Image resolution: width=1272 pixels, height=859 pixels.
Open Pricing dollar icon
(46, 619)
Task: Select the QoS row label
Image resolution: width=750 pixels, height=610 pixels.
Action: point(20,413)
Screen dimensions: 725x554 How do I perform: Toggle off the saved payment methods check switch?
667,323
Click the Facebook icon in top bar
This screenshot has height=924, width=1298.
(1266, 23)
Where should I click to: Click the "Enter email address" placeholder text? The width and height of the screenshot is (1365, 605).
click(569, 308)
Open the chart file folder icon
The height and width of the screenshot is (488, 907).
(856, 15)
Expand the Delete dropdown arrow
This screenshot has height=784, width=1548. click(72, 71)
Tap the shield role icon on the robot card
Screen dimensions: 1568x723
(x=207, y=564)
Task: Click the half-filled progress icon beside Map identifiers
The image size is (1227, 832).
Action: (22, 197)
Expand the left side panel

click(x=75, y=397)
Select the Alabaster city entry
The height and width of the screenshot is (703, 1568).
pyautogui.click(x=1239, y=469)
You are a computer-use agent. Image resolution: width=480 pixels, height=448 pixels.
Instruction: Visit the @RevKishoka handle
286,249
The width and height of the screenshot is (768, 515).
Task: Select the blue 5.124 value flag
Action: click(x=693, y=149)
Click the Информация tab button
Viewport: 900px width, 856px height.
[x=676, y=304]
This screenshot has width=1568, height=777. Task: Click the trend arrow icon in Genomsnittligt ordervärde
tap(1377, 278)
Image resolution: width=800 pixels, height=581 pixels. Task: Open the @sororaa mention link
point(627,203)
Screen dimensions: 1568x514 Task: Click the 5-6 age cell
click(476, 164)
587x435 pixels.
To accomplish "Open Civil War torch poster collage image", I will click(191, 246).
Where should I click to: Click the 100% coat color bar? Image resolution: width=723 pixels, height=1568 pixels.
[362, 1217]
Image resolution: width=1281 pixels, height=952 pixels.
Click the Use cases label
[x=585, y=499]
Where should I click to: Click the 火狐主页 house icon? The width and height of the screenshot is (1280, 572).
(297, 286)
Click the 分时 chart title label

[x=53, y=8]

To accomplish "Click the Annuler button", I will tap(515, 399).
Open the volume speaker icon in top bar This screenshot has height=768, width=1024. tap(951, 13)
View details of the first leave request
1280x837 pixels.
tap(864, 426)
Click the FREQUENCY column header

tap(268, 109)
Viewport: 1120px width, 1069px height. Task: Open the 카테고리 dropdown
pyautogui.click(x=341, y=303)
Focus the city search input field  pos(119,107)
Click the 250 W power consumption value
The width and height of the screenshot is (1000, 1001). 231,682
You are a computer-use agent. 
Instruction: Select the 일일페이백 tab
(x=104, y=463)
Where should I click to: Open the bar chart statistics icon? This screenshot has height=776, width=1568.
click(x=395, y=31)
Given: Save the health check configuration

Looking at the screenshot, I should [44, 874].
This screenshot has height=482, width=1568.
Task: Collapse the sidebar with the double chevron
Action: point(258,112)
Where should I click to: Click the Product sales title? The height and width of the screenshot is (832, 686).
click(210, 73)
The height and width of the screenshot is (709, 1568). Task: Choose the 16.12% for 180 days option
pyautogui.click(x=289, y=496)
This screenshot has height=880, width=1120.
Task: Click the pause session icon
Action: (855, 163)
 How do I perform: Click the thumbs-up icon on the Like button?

• _Problem to solve_
An exact copy of every entry is required.

• _Written reply_
Image resolution: width=1272 pixels, height=859 pixels.
Open Pricing dollar icon
(46, 619)
Task: Select the QoS row label
Image resolution: width=750 pixels, height=610 pixels.
Action: point(20,413)
Screen dimensions: 725x554 How do I perform: Toggle off the saved payment methods check switch?
667,323
Click the Facebook icon in top bar
This screenshot has height=924, width=1298.
(1266, 23)
Where should I click to: Click the "Enter email address" placeholder text? The width and height of the screenshot is (1365, 605).
click(569, 308)
Open the chart file folder icon
The height and width of the screenshot is (488, 907).
(856, 15)
Expand the Delete dropdown arrow
This screenshot has height=784, width=1548. click(72, 71)
Tap the shield role icon on the robot card
Screen dimensions: 1568x723
(x=207, y=564)
Task: Click the half-filled progress icon beside Map identifiers
The image size is (1227, 832).
Action: (22, 197)
Expand the left side panel

click(x=75, y=397)
Select the Alabaster city entry
The height and width of the screenshot is (703, 1568).
pyautogui.click(x=1239, y=469)
You are a computer-use agent. Image resolution: width=480 pixels, height=448 pixels.
Instruction: Visit the @RevKishoka handle
286,249
The width and height of the screenshot is (768, 515).
Task: Select the blue 5.124 value flag
Action: click(x=693, y=149)
Click the Информация tab button
Viewport: 900px width, 856px height.
[x=676, y=304]
This screenshot has width=1568, height=777. Task: Click the trend arrow icon in Genomsnittligt ordervärde
tap(1377, 278)
Image resolution: width=800 pixels, height=581 pixels. Task: Open the @sororaa mention link
point(627,203)
Screen dimensions: 1568x514 Task: Click the 5-6 age cell
click(476, 164)
587x435 pixels.
To accomplish "Open Civil War torch poster collage image", I will click(191, 246).
Where should I click to: Click the 100% coat color bar? Image resolution: width=723 pixels, height=1568 pixels.
[362, 1217]
Image resolution: width=1281 pixels, height=952 pixels.
Click the Use cases label
[x=585, y=499]
Where should I click to: Click the 火狐主页 house icon? The width and height of the screenshot is (1280, 572).
(297, 286)
Click the 分时 chart title label

[x=53, y=8]

To accomplish "Click the Annuler button", I will tap(515, 399).
Open the volume speaker icon in top bar This screenshot has height=768, width=1024. tap(951, 13)
View details of the first leave request
1280x837 pixels.
tap(864, 426)
Click the FREQUENCY column header

tap(268, 109)
Viewport: 1120px width, 1069px height. Task: Open the 카테고리 dropdown
pyautogui.click(x=341, y=303)
Focus the city search input field  pos(119,107)
Click the 250 W power consumption value
The width and height of the screenshot is (1000, 1001). 231,682
You are a computer-use agent. 
Instruction: Select the 일일페이백 tab
(x=104, y=463)
Where should I click to: Open the bar chart statistics icon? This screenshot has height=776, width=1568.
click(x=395, y=31)
Given: Save the health check configuration

Looking at the screenshot, I should [44, 874].
This screenshot has height=482, width=1568.
Task: Collapse the sidebar with the double chevron
Action: point(258,112)
Where should I click to: Click the Product sales title? The height and width of the screenshot is (832, 686).
click(210, 73)
The height and width of the screenshot is (709, 1568). Task: Choose the 16.12% for 180 days option
pyautogui.click(x=289, y=496)
This screenshot has height=880, width=1120.
Task: Click the pause session icon
Action: (855, 163)
 How do I perform: Click the thumbs-up icon on the Like button?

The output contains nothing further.